Cassius: Thank you, Joshua. We are going to complete our study of the Letter to Pythocles today and we have some good summary material on epistemology to cover. Before we dive in, I want to flag a translation issue. We have been using the Cyril Bailey edition, and here at the very end of the letter in section 116, Bailey has what I think is a very puzzling line: “for not even the lowest animal, although a small thing gives the greatest pleasure, would be seized by such foolishness.” Most translators, including Hicks, do not have “a small thing gives the greatest pleasure” at all. Hicks reads: “for such folly as this would not possess the most ordinary being if ever so little enlightened, much less one who enjoys perfect felicity.” Don has added notes to the thread about this discrepancy, and it appears that Bailey has introduced a quotation that other translators do not find in the text. This is one more reminder that we should never put too much reliance on a single translation.

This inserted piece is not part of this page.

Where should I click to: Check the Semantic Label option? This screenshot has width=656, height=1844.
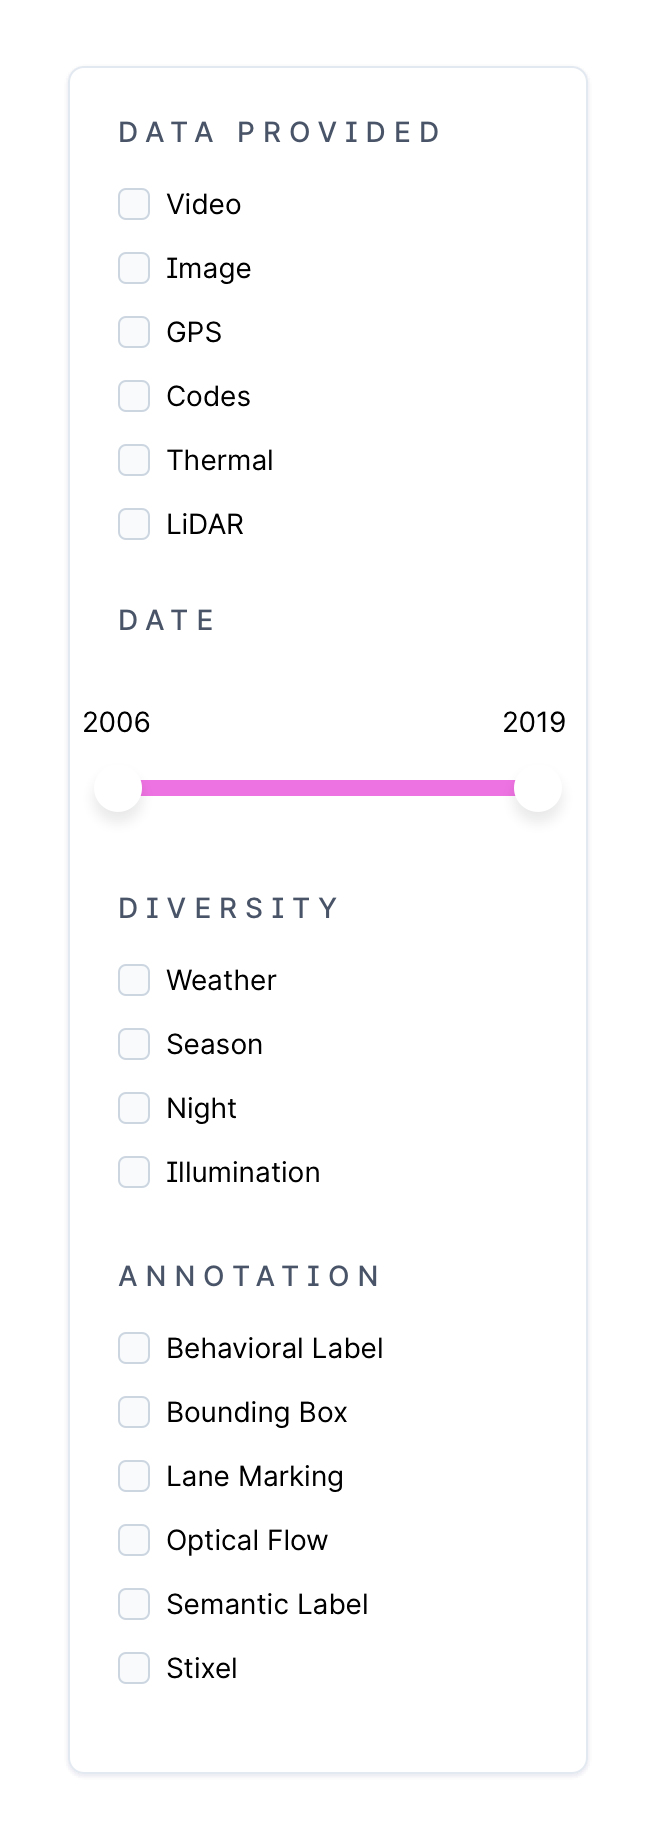[133, 1604]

Joshua: And of course the Hicks version is the more biting one. The gods don’t sit watching for animals to go out and then fulfill their omens — that kind of folly would not possess even the most ordinary person, let alone a being of perfect happiness. That is a sharp piece of sarcasm against the religious view of nature as divine communication.
Cassius: Now on comets: Joshua, you were reading about these last night. Why are they particularly difficult to understand in the ancient world?
Joshua: Because of their periodicity. A comet may not return for decades or thousands of years. When one appears to someone who has no model for what they are, it just hangs in the sky for months and then vanishes. It could be seen as auspicious or as a doom-sign, but either way it is anomalous and unpredictable. And there is still the tradition today of what are called comet vintages — particularly good wine harvests thought to follow a comet in the sky. The greatest comet vintage ever recorded was 1811. There is almost certainly no connection, but people still sell wine under that label.
Martin: I saw perhaps one comet, very distantly. Not worth remarking on.
Cassius: Halley’s Comet — Joshua, did you see it?
Joshua: It last appeared in the inner solar system in 1986 — two years before I was born. The good recent one was Hale-Bopp in 1996, when I was about eight. I could see the tail on that one. What I was trying to figure out last night was when the next good comet is coming, and it turns out that is surprisingly difficult to predict even today — you know when they will be in a certain part of the solar system, but how bright they will appear from Earth is very hard to forecast in advance.
Cassius: The section on stars that revolve in their place versus those that wander — it seems likely the fixed stars refers to something like Polaris, which appears stationary while everything else rotates around it.
Joshua: That is what I think too. And Polaris has only been the pole star for basically all of recorded human civilization, but that will eventually change. Due to the precession of the Earth’s axis — the slow wobble of the Earth as it rotates — there will come a time when Polaris is no longer the fixed point and a different star takes that role.
Cassius: And the wandering stars — he says “if indeed it is the case that their movements are such” — which shows him allowing for the possibility that what we see is an artifact of our perspective as observers on a rotating earth. The senses report accurately what they receive; the error is in the assumption we make afterward that what we see directly reflects what is happening.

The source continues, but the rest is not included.